Elena aveva quel modo di fare da adolescente svampita e seducente. La conosco da dieci anni ed è sempre stata così. Saranno gli occhi chiari, o la voce un po’ roca, sempre bassa. Ti dà sempre l’idea che stia per chiederti di scopare. Poi c’è Lena, santarellina dalle tette spropositate. Santarellina per modo di dire, ovviamente.
Anche stasera ci incontreremo al bar di Livio, e come ogni volta ci sarà il tremendo resoconto. Due oche e una bambina. Secondo me questo sembriamo a chi ci osserva dai tavoli vicini.

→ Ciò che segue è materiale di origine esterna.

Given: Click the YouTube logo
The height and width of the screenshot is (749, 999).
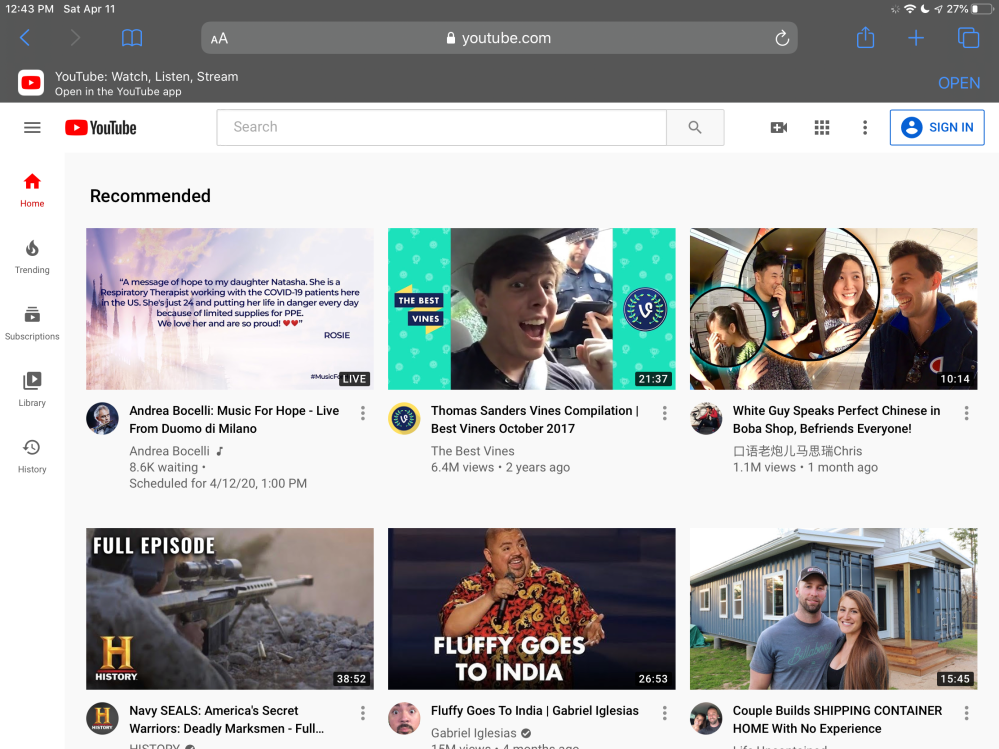Looking at the screenshot, I should click(x=99, y=127).

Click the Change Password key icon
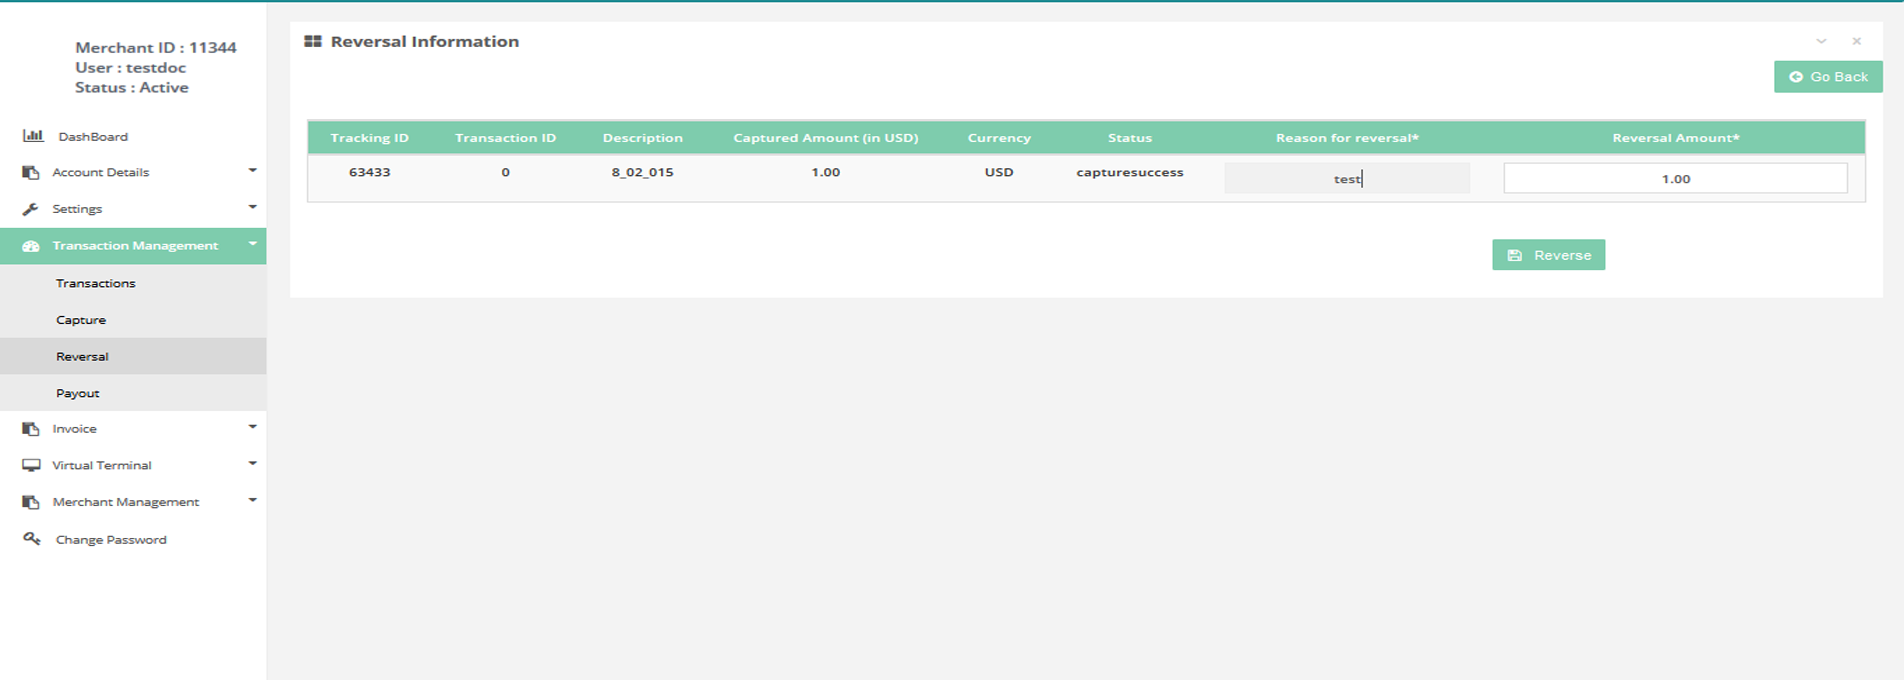pyautogui.click(x=32, y=539)
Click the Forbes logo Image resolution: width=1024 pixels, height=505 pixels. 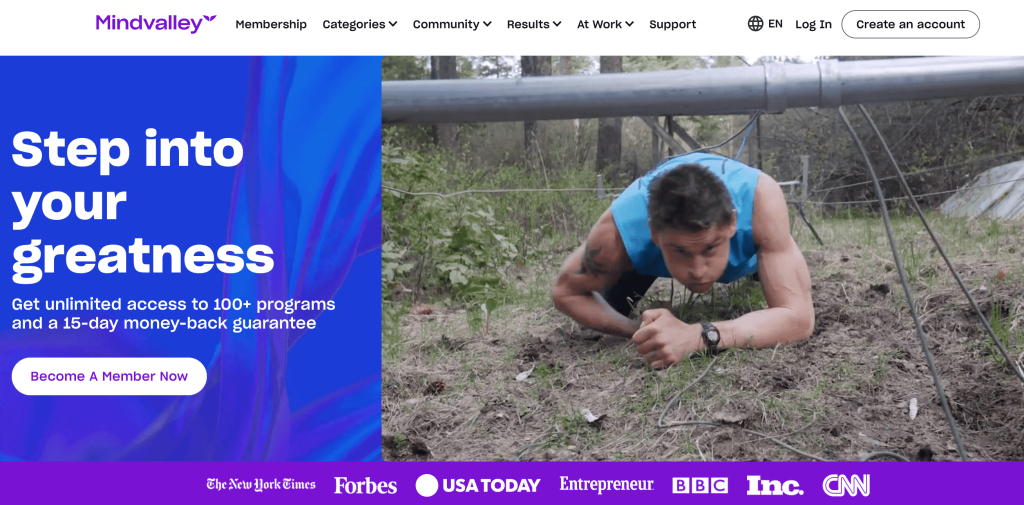365,485
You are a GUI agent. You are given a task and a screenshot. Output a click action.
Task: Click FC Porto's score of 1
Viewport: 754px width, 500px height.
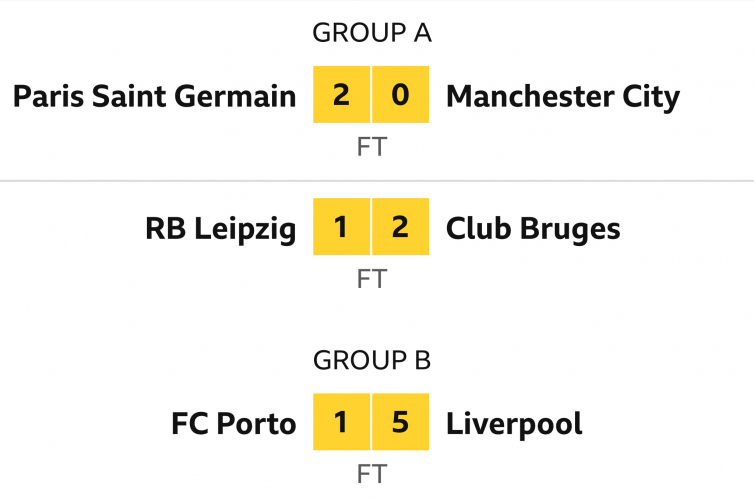(x=341, y=422)
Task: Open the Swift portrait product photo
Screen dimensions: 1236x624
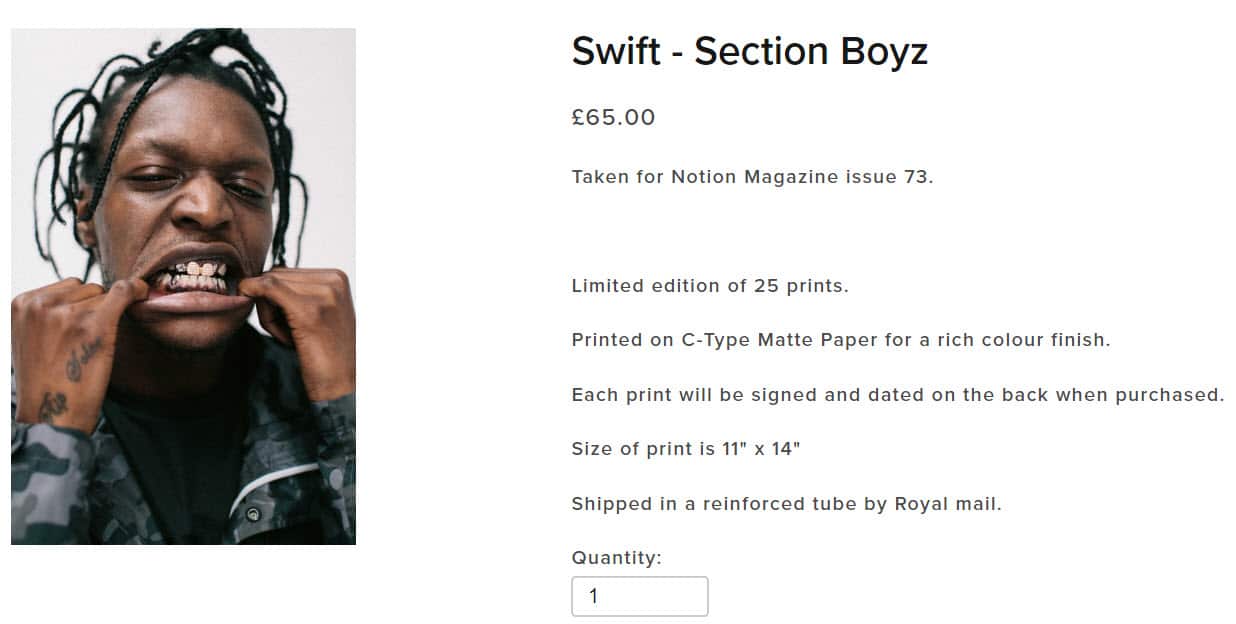Action: (183, 286)
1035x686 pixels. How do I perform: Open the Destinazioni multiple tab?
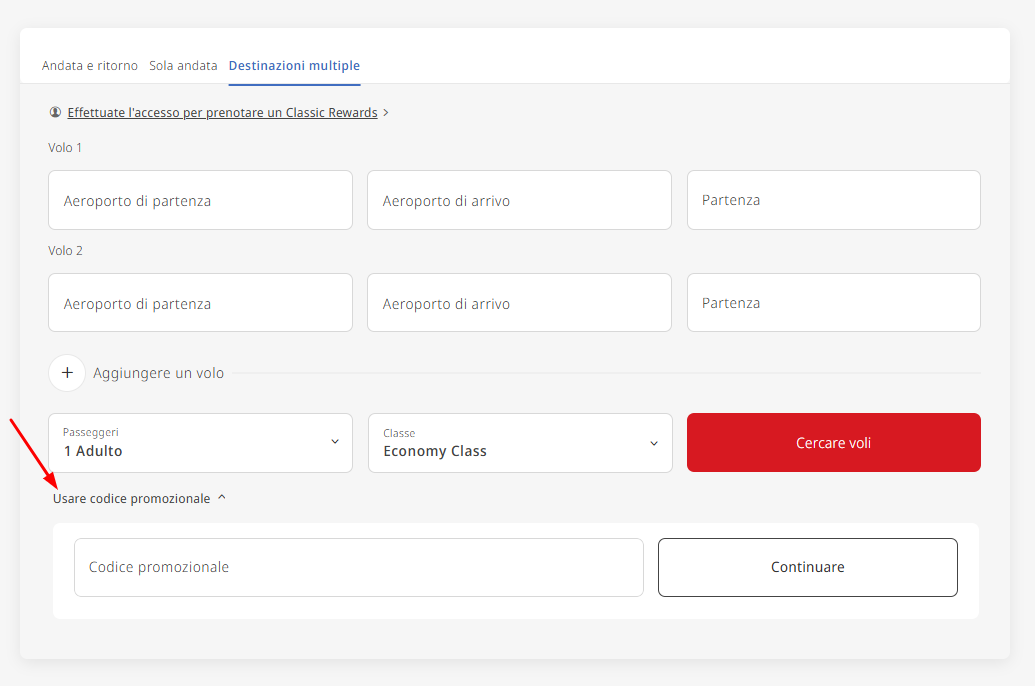click(x=294, y=65)
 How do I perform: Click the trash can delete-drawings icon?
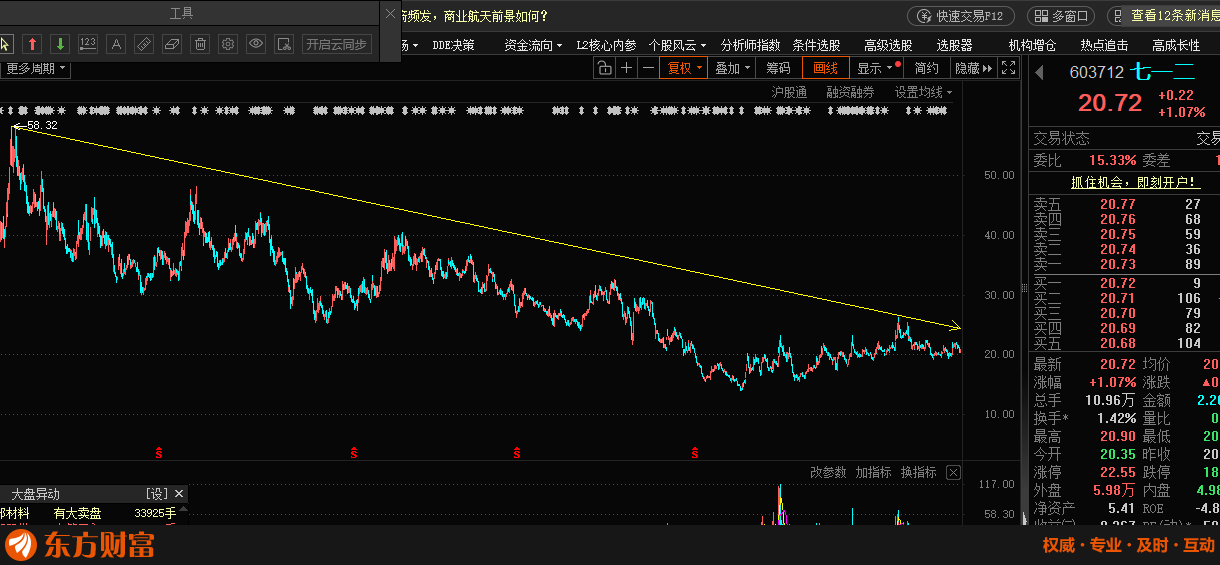coord(200,44)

A mio avviso il tono di voce è troppo alto, e probabilmente quello che pensano loro è di provare a scuotermi, a rendermi parte del gruppo, e vorrebbero da me lo stesso tipo di racconto. Vanno avanti loro, con i dettagli, gli odori, soprattutto le critiche. Se dovessi fare una sintesi delle mille storie che mi hanno raccontato, alla fine potrei sintetizzare più o meno tutto in “grande – piccolo” e “veloce – lento”. Loro mi guardano come se fossi un alieno. Mi parlano di libertà, di lasciarmi andare, di non aver paura del loro giudizio, e men che meno di quello degli uomini. La cosa è che in realtà loro vorrebbero solo ridere delle sconcerie, come fanno i bimbi quando dicono le prime parolacce, e poi si coprono la bocca con le mani e sogghignano a occhi quasi chiusi. A me la cosa all’inizio divertiva. Più che altro era curiosità. Dopo di che l’entusiasmo si è esaurito, più o meno in concomitanza con gli sfottò, con il loro continuo chiedere. Dalle poche cose che ho detto loro hanno pensato che avrei anche potuto essere vergine. Trent’anni vergine, per loro è come comprendere una formula matematica con le frazioni. Pressoché arabo. Parlare, non parlare. Non credo di farcela, eppure non le reggo più. Ma davvero, non credo capirebbero cosa penso io del sesso.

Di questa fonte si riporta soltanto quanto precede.